Task requirements: In the passage on the Los Angeles County board of supervisors below, who became the first Latina supervisor after the 1991 federal court ruling?

Page:
========================================
Naming of public space
During a supervisor’s term in office, public spaces in Los Angeles County are often named after them. In 2018, the Los Angeles Times criticized the board for their decision to name a new mental health center after Supervisor Sheila Kuehl while she remained in office. Kuehl was in her first term as a Supervisor and had just assumed the board chairmanship. The Times also criticized other past supervisors for the same practice, such as Mike Antonovich.

Racial and political gerrymandering
In 1991, a federal court ruled that the board denied Latinos a chance to be elected to the board. The court found that supervisors, all white, purposefully gerrymandered districts so that Latinos were a minority in each of them, a Voting Rights Act violation. As a result, Gloria Molina, the first Latina supervisor, was elected to the board of supervisors.

In 2010, Los Angeles created a nonpartisan commission to impartially redraw the districts for the board of supervisors.”

In 2016, Governor Brown, however, signed Senate Bill 958 which states that “the political party preferences of the commission members…shall be as proportional as possible to the total number of voters who are registered with each political party in the County of Los Angeles.” Some argue that the new bill infringes upon the rights of political minority parties and independent voters.
========================================
Record extracts:

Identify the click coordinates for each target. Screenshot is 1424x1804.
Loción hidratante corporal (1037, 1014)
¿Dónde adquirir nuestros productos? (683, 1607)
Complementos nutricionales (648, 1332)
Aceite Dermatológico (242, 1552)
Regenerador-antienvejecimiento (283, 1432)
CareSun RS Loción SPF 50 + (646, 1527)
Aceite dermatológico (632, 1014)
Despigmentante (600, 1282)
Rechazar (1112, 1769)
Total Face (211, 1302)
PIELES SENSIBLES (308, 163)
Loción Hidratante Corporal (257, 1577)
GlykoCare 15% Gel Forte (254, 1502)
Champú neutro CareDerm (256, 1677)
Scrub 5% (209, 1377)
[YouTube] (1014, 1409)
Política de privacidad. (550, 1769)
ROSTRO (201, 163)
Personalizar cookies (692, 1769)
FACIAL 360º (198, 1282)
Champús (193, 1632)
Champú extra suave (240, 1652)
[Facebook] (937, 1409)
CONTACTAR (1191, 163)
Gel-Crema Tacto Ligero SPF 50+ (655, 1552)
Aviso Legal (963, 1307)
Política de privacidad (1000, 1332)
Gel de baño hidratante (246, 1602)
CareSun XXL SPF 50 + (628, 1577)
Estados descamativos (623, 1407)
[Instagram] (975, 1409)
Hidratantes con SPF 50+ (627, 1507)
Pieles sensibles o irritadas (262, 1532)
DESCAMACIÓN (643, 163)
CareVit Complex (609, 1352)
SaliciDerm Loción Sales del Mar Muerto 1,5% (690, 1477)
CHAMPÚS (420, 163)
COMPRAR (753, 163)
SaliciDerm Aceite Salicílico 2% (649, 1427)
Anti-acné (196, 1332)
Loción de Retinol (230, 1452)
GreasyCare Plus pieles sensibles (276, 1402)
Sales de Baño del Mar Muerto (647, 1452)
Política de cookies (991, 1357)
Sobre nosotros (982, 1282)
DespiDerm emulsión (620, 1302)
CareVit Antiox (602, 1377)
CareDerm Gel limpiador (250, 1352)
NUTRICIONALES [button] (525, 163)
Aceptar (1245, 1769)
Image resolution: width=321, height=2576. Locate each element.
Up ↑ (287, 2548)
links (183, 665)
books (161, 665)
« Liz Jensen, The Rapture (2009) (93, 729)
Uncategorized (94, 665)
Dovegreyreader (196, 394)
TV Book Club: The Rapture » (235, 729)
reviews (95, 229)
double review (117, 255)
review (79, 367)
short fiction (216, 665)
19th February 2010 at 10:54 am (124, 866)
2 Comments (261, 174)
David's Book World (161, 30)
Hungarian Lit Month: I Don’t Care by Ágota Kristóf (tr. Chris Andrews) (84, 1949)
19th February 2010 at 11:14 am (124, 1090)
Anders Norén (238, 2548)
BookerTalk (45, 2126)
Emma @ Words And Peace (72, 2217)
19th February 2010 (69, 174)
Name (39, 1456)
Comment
========================================
Expected answer: Gloria Molina